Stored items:
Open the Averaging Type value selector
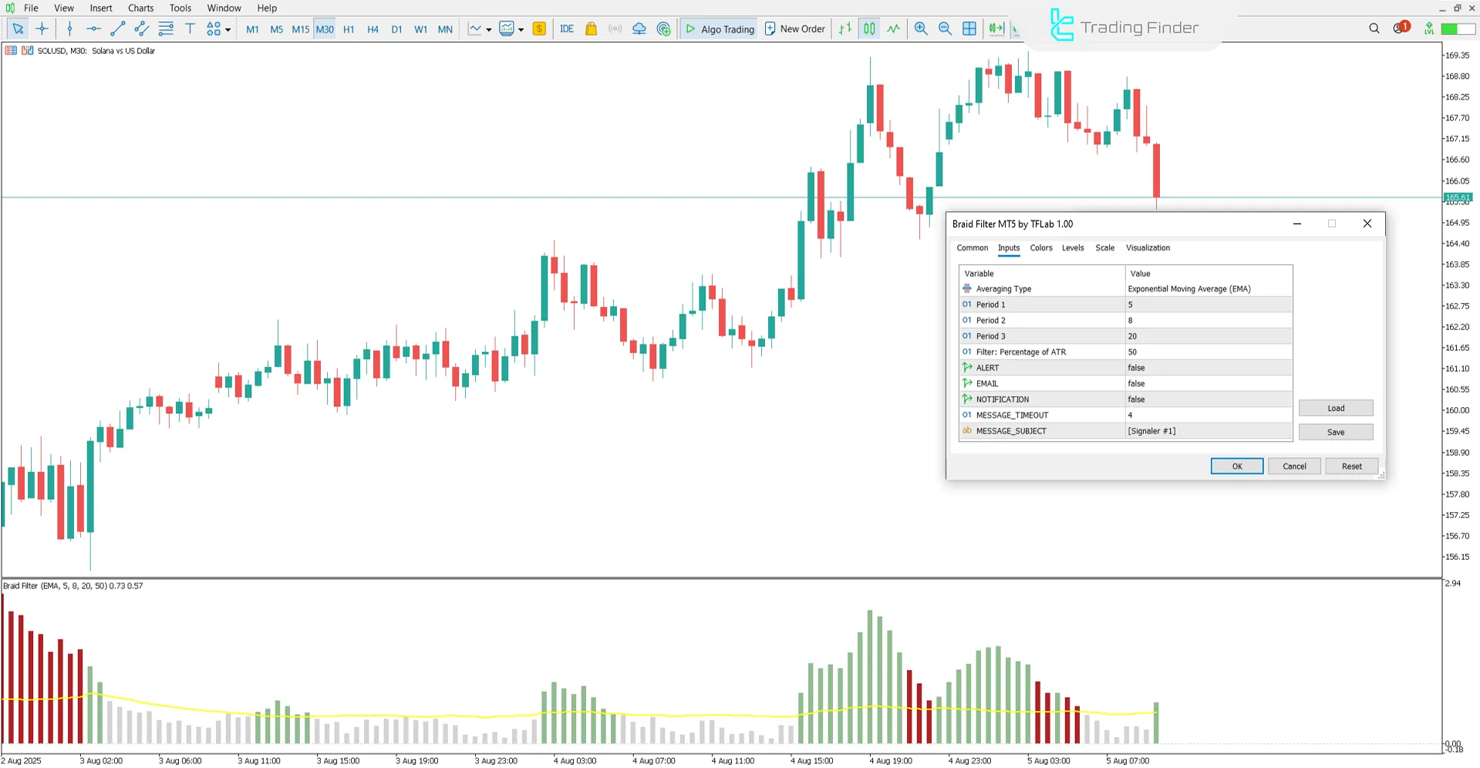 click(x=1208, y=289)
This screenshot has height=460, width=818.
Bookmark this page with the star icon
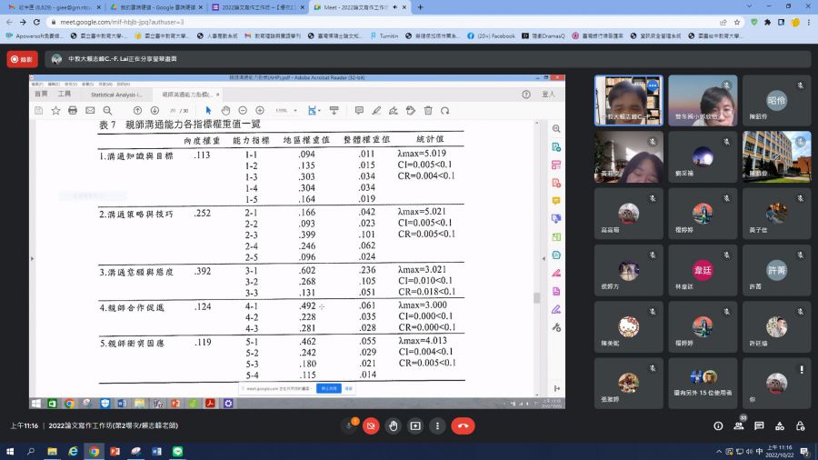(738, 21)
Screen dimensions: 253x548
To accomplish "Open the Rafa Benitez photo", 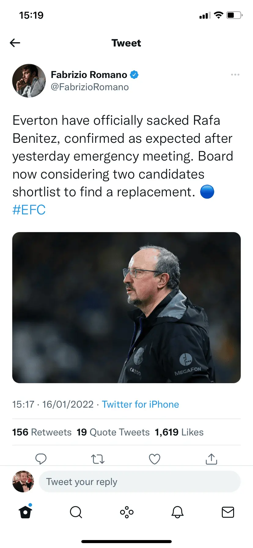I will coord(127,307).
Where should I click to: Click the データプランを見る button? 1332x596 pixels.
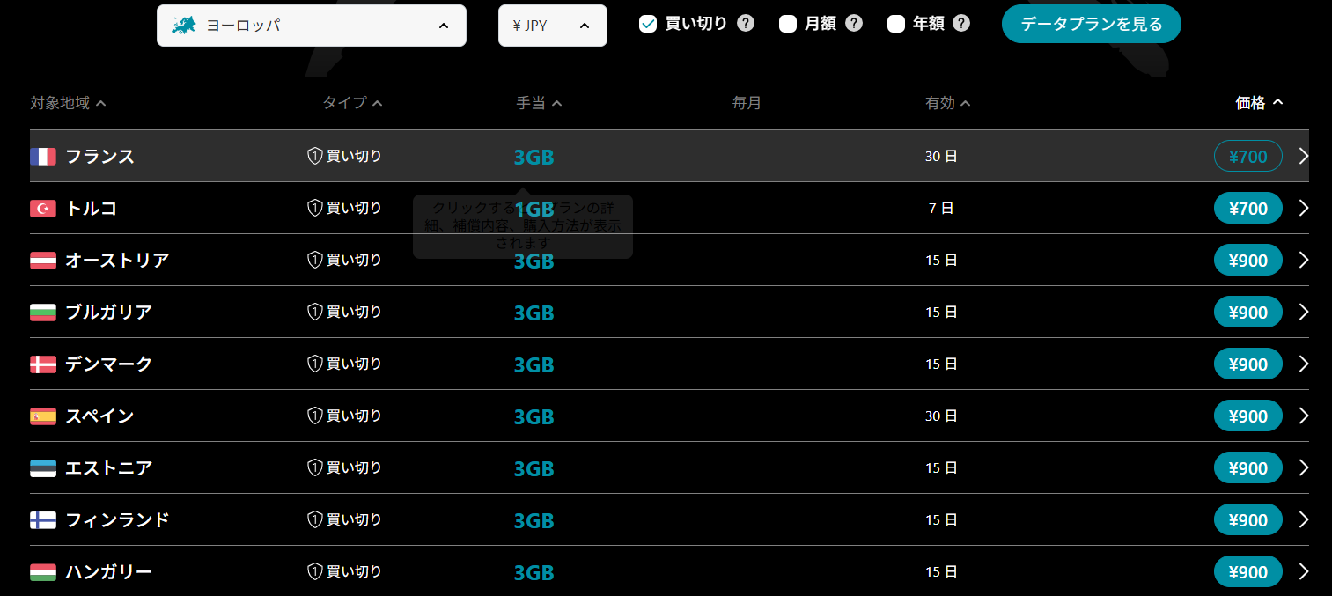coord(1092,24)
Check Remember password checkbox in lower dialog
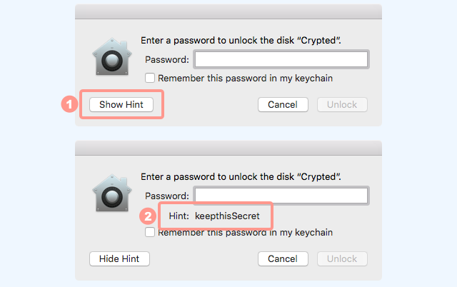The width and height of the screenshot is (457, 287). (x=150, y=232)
* * *
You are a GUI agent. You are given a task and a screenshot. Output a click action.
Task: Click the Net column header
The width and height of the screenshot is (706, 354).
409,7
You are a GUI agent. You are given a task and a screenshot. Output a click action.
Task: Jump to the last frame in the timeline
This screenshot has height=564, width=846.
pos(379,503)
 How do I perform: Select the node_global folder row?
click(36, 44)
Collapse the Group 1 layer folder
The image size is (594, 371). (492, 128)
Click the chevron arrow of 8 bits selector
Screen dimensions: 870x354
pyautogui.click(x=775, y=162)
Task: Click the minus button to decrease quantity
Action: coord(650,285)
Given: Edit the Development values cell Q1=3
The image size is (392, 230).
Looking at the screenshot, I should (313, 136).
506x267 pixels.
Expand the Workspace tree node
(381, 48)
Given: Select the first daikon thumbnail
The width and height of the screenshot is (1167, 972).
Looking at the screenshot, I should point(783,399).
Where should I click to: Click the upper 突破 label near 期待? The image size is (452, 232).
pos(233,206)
...
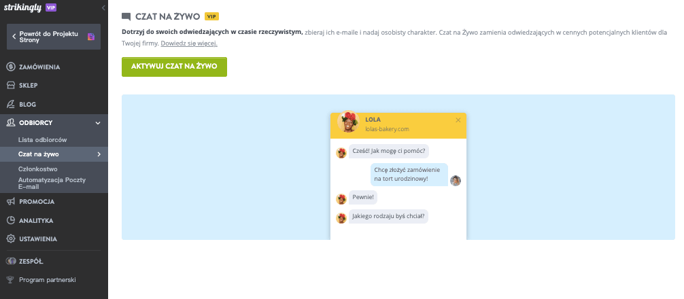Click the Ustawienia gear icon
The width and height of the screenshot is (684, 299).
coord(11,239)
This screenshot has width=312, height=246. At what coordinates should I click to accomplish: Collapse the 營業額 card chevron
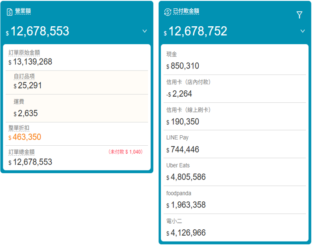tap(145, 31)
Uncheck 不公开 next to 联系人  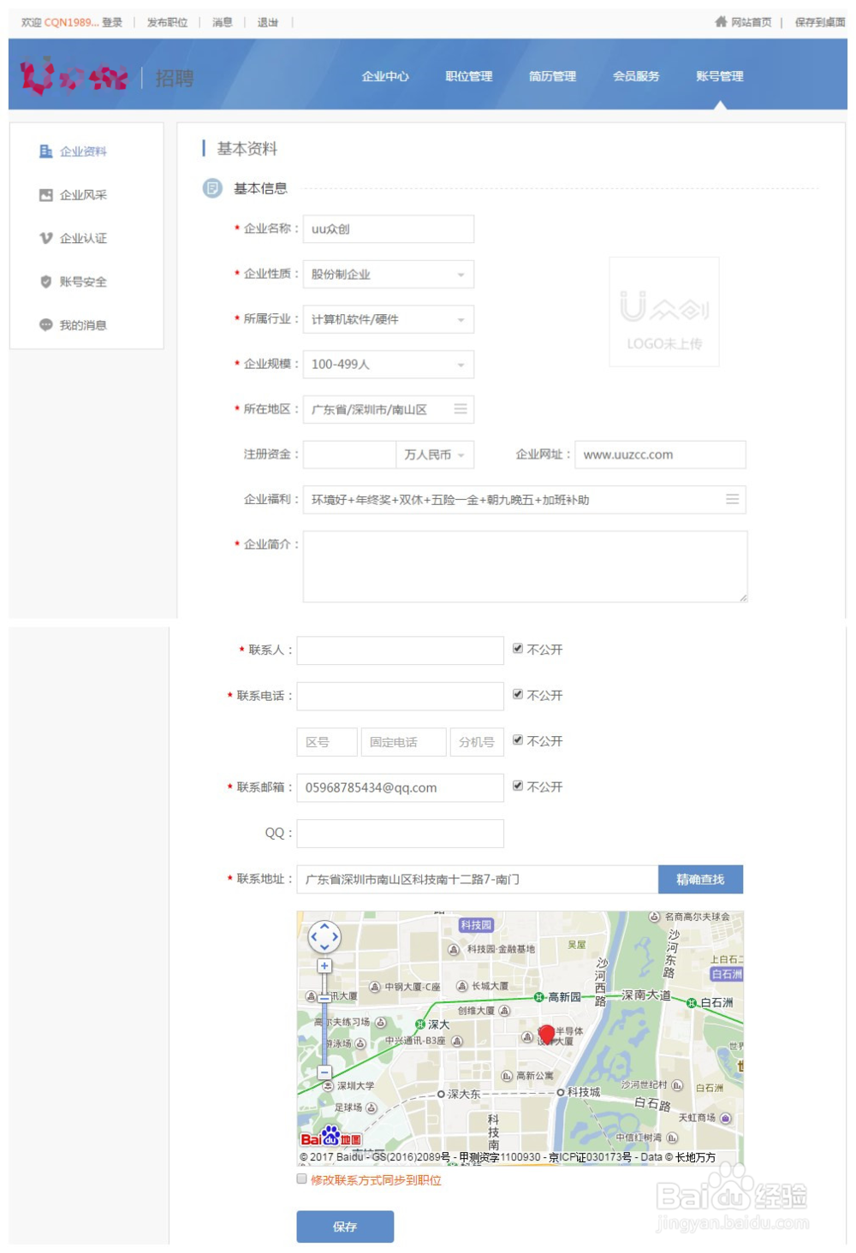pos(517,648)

* **Task requirements**
Reproduce the lines of the listing from the line with "Click the chevron arrow of 8 bits selector" through the line with "pos(233,206)", including both of those lines.

* **Answer to this problem**
Click the chevron arrow of 8 bits selector
Screen dimensions: 870x354
pyautogui.click(x=775, y=162)
Task: Click the minus button to decrease quantity
Action: coord(650,285)
Given: Edit the Development values cell Q1=3
The image size is (392, 230).
Looking at the screenshot, I should (313, 136).
506x267 pixels.
Expand the Workspace tree node
(381, 48)
Given: Select the first daikon thumbnail
The width and height of the screenshot is (1167, 972).
Looking at the screenshot, I should point(783,399).
Where should I click to: Click the upper 突破 label near 期待? The image size is (452, 232).
pos(233,206)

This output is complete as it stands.